Bringing SaaS apps inhouse is a hot topic these days as rules and regulations make leaving data one someone else's servers a risk that a company must be willing to take. If you get a standards MS project suite, it will cost you a pretty penny and while it will be extensible, it will bring the MS development costs and complexities with it. Taking all that into consideration, I think products like ACE Project are going to be a good fit for many companies that are looking for real ownership of the IT products they deploy.

The self-hosted version of Ace Project for 50 users runs at $1,995. Hosted versions are available as well.

Tuesday, February 08, 2011

LiveChat integrates with Zoho

This is a useful integration that creates a smooth path between chatting up with a web site visitor and creating a potential in CRM (or adding a note to an existing client).


Having said that, I think LiveChat is overpriced at $36/operator.. How long before Zoho rolls out similar functionality?

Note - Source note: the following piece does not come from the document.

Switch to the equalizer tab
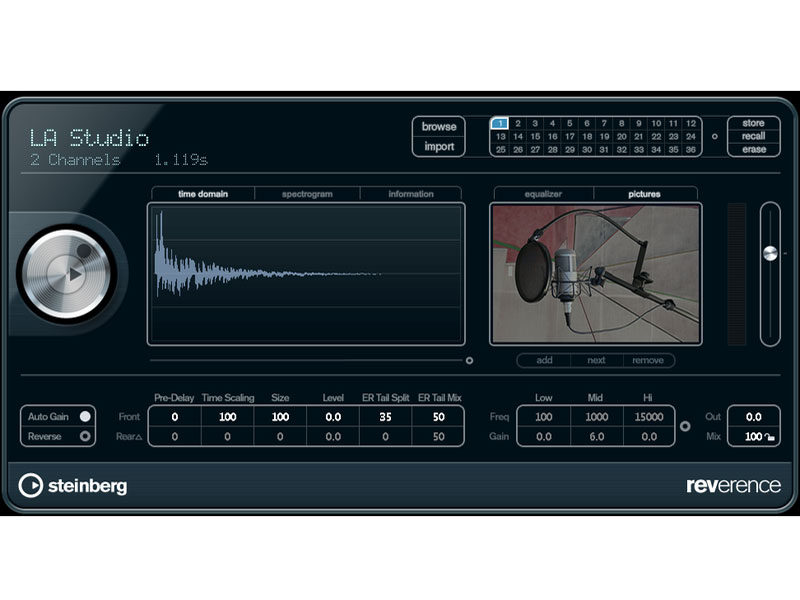 pos(546,193)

Wednesday, February 02, 2011

Salesforce adds light project management with Manymoon acquisition

Today SalesForce announced their acquisition of Manymoon (a light project management app that's well integrated with Google apps). This is an interesting one because SalesForce is trying to attract developers to build on a Force.com platform exactly the kind of applications that Manymoon represents. The minute they get into that treacherous territory, they are making developers think four times before plunging ahead with their development plans. Add to this that the customers that were using Manymoon are mostly small consultancies (speculation) and I'm not sure I see the point.. Wonder if the pressure from Microsoft Dynamics is getting so high that SalesForce is grasping at every straw it can get it's hands on ( I mean hosting companies, small application providers??)